═══ Fragmento del documento

Mientras tanto, ¿dónde ha acabado la princesa? Sigue siempre allí, en Madrid, revoloteando entre la corte y su casa salón. Uno de los habituales de palacio Mendoza es Escobedo. También él fue un protegido de Gómez, el difunto marido de Ana. Pero, ante la alegre viudez de la mujer, se muestra estupefacto. Al advertir la complicidad entre la princesa y Antonio Pérez, se plantea alguna pregunta: ¿hasta qué punto se entienden esos dos? ¿Qué tipo de manejos ocultan? Parece improbable que, como se lee en alguna parte, Escobedo haya tenido prueba de sus amoríos al sorprenderlos juntos en la cama. Sin embargo, tal vez investigando el Verdinegro haya descubierto los chanchullos de espionaje con los que el emperifollado Pérez completa su sueldo, y la implicación de la princesa en esas cábalas. ¿Qué hace Escobedo? ¿Los amenaza? ¿Los chantajea? Probablemente no llegue a tanto. Pero es seguro que cada vez se vuelve un tipo más incómodo. Pérez teme que hable. Así, después de haber sido su valedor, decide hundirlo. Aprovechando la ya destacada antipatía del rey hacia este personaje, Antonio comienza a dibujar al Verdinegro como un peligroso apuntador oculto, como aquel que estaría fomentando las ambiciones de Juan de Austria. Poco a poco, Pérez inocula en el soberano la idea de que en los Países Bajos el hermanastro está preparando un golpe de mano para derrocarlo y sustituirlo. Quizá transformando Holanda en un Estado personal desde el cual intentar una anexión de Inglaterra. Derribando a la impía Isabel y casándose, tras haberla sacado de prisión, con María Estuardo. ¿Fantapolítica? Pérez consigue convencer a Felipe de que no lo es. Y señala a Escobedo como la eminencia gris de tales tramas. Si se quiere atajar el problema de raíz, solo queda una solución: echarlo.

══════

Instrucción dada
Sigue el relato sobre la princesa, Antonio Pérez y Escobedo justo después de su última frase.

═══ Registros de datos

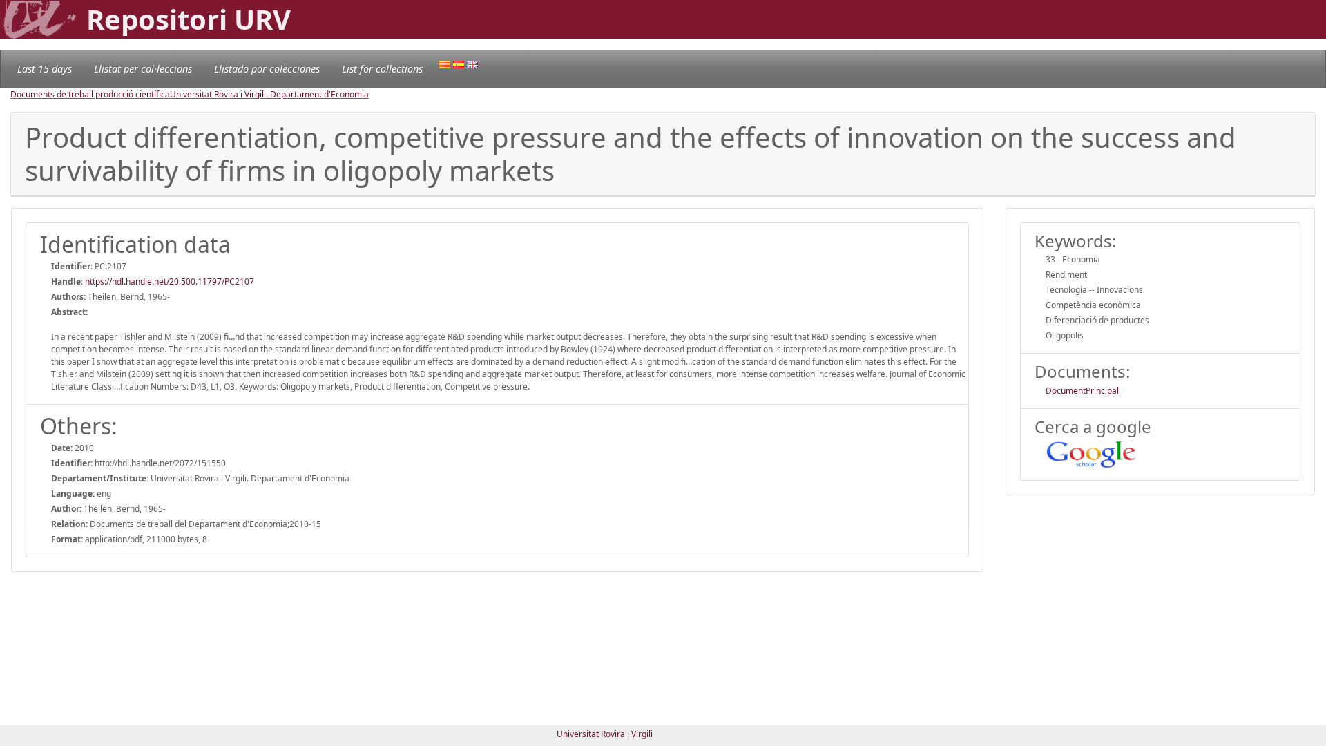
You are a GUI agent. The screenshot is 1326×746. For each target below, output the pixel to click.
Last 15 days (44, 68)
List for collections (382, 68)
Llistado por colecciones (267, 68)
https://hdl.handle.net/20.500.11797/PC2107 (169, 281)
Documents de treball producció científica (90, 94)
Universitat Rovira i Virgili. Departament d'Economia (269, 94)
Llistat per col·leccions (143, 68)
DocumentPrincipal (1082, 390)
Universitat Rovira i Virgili (605, 734)
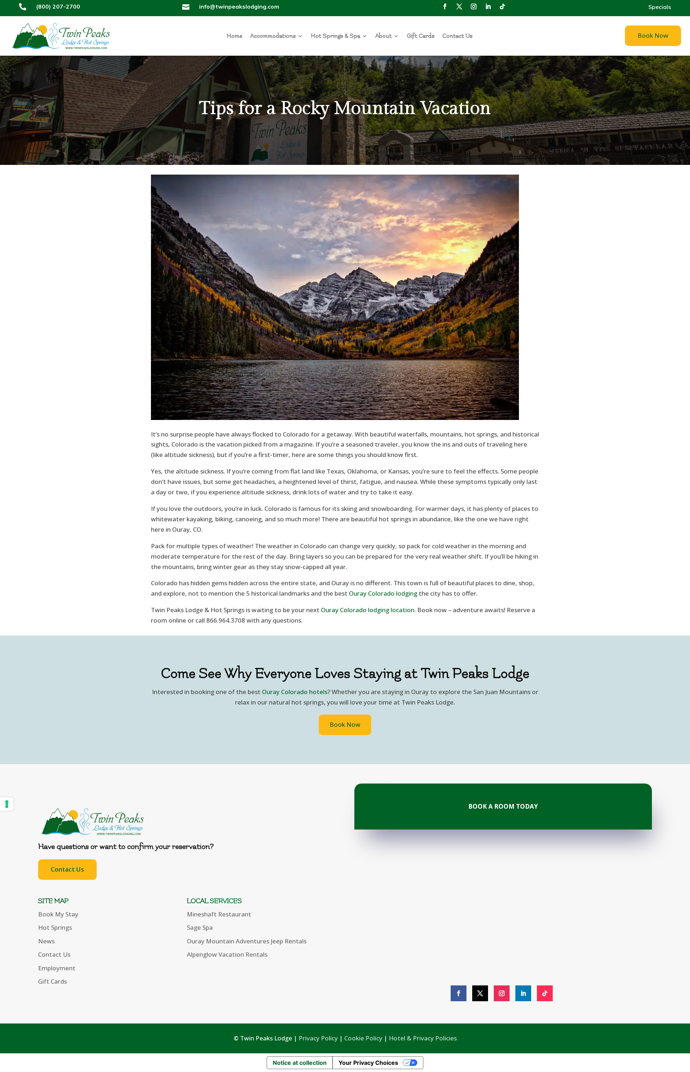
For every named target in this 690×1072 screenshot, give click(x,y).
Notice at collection (300, 1062)
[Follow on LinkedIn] (488, 6)
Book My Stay (58, 914)
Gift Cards (420, 36)
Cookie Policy (363, 1038)
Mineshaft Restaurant (219, 914)
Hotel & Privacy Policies (423, 1038)
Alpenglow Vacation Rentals (227, 954)
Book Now (653, 35)
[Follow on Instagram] (473, 6)
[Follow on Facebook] (445, 6)
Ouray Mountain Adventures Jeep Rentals (247, 941)
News (46, 941)
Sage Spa (200, 927)
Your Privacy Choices (368, 1062)
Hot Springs (55, 927)
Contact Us (457, 36)
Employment (56, 968)
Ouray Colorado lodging (383, 593)
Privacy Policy (318, 1038)
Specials (659, 7)
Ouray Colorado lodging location (367, 610)
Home (234, 36)
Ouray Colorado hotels (294, 692)
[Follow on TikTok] (502, 6)
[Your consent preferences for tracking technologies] (7, 804)
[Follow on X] (459, 6)
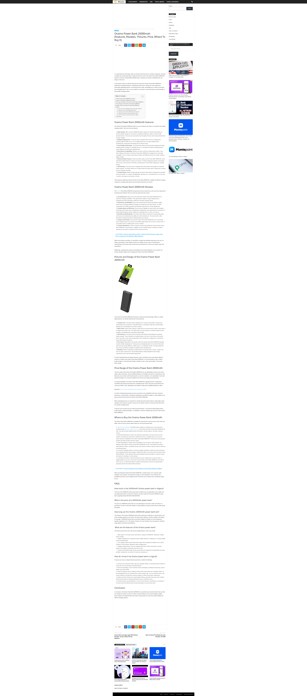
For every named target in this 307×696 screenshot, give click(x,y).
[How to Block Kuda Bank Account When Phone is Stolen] (122, 671)
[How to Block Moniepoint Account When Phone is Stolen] (158, 653)
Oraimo (118, 191)
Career (170, 19)
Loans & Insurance (172, 1)
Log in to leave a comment (121, 688)
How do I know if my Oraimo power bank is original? (128, 114)
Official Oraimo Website (123, 427)
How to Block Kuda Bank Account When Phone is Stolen (121, 680)
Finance (119, 29)
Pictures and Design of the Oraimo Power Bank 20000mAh (130, 102)
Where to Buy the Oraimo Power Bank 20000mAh (127, 105)
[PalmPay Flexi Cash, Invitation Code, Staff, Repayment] (122, 653)
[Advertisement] (140, 15)
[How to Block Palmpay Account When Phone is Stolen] (158, 671)
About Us (166, 694)
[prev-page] (163, 645)
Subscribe (173, 53)
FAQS (117, 107)
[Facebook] (125, 45)
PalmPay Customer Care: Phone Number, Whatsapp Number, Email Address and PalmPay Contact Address (180, 96)
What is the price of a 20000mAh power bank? (127, 110)
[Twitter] (129, 45)
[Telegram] (144, 45)
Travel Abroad (159, 1)
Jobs (151, 1)
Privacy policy (179, 694)
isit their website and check (132, 429)
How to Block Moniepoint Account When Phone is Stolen (157, 661)
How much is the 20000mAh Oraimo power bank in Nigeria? (130, 108)
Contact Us (172, 694)
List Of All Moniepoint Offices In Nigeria (178, 156)
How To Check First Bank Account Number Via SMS (133, 389)
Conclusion (118, 116)
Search (170, 6)
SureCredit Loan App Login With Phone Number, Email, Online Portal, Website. (126, 636)
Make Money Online (173, 33)
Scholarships (133, 1)
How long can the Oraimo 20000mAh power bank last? (129, 111)
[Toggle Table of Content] (142, 96)
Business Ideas (172, 16)
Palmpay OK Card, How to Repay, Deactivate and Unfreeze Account (140, 679)
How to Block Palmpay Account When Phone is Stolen (157, 678)
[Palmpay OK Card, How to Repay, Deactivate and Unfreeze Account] (140, 671)
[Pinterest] (133, 45)
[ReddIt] (140, 45)
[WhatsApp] (136, 45)
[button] (192, 2)
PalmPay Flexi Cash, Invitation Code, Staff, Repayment (121, 661)
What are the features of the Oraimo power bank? (128, 113)
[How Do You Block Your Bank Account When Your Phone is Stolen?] (140, 653)
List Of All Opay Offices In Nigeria (177, 173)
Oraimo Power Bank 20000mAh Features (125, 98)
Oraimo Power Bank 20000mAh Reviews (125, 100)
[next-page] (165, 645)
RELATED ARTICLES (120, 644)
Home (115, 29)
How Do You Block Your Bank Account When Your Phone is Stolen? (139, 662)
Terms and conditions (188, 694)
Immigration (144, 1)
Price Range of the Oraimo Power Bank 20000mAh (128, 103)
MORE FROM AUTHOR (130, 644)
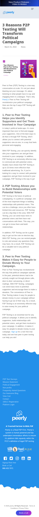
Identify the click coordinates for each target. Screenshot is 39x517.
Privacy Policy (23, 508)
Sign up (14, 332)
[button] (32, 9)
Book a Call (7, 465)
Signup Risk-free (9, 463)
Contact (6, 399)
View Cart (7, 396)
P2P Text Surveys (10, 379)
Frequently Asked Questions (14, 390)
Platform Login (8, 405)
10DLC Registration (11, 402)
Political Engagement (11, 385)
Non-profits (7, 388)
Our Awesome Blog (10, 393)
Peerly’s (5, 100)
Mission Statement (10, 382)
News (23, 47)
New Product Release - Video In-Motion (19, 3)
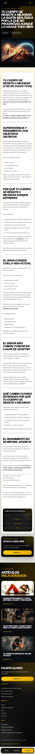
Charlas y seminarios (7, 696)
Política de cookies (6, 730)
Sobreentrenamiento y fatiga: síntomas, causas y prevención (17, 599)
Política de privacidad (7, 727)
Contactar (16, 552)
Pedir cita (16, 678)
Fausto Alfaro (11, 668)
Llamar (6, 750)
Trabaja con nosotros (7, 707)
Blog (2, 710)
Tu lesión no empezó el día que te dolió (17, 654)
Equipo (3, 705)
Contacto (3, 713)
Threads (17, 519)
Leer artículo (7, 603)
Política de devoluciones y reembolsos (12, 732)
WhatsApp (17, 523)
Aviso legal (4, 724)
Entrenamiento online (7, 691)
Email (17, 527)
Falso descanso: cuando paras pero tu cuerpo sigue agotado (17, 627)
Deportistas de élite (6, 693)
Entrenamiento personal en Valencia (11, 688)
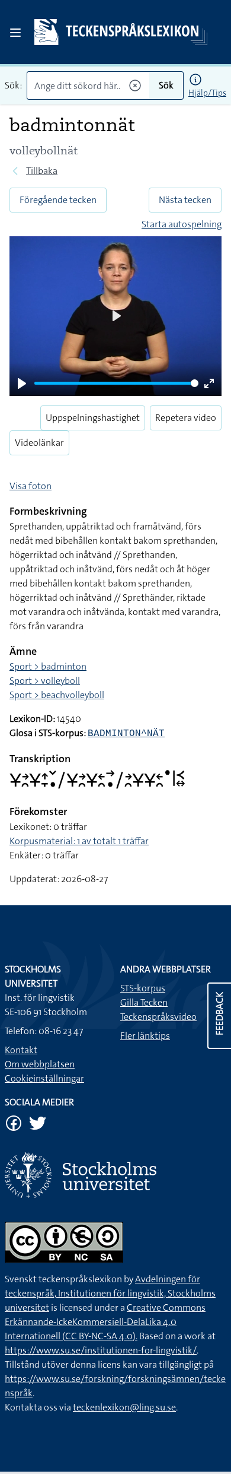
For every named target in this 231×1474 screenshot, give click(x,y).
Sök (166, 85)
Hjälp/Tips (207, 92)
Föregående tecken (58, 200)
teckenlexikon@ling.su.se (124, 1407)
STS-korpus (142, 988)
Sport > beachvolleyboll (56, 695)
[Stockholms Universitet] (115, 1175)
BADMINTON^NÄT (126, 733)
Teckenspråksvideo (158, 1016)
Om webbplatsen (40, 1064)
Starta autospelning (182, 224)
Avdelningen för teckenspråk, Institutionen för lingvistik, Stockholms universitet (110, 1293)
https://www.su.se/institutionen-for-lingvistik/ (101, 1350)
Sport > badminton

══════

Respuesta
En el extraordinario tocho de mil y pico páginas que, en los años cuarenta, el doctor Gregorio Marañón dedicó al episodio de Antonio Pérez, se lee que en el ámbito de la buena sociedad madrileña la altiva Ana de Mendoza se distinguió, entre otras cosas, por su «habla desgarrada y populachera». Y le atribuyen la frase: «Que más quiero antes el culo de Antonio Pérez que al rey». Pero ¿cómo fue la relación entre la princesa y Felipe II? Todavía hoy no se conoce del todo bien. Hay quien sostiene que el soberano fue el padre del tercer hijo de Ana. ¿Por ello intentó convencerla de que no volviera a presentarse a la corte tras los años transcurridos en provincias? ¿Temía que se tomara confianzas, recriminara, reclamara privilegios? ¿Y por qué desde cierto momento el monarca comienza a desarrollar un sordo resentimiento en relación con Ana? ¿Está celoso de su aventura con Pérez? ¿Tiene miedo de que los dos puedan conspirar contra él? Quizá había llegado a sus oídos que, en connivencia con Pérez, la princesa maniobraba en secreto para situar a una de sus hijas en la carrera al vacante trono portugués, obstaculizando los propósitos de Felipe. En este intrincado escenario de secretos y dobleces, las tensiones ya no pueden quedar sumergidas. Ahora deben salir a la superficie. Estallar en un drama. Con muerto.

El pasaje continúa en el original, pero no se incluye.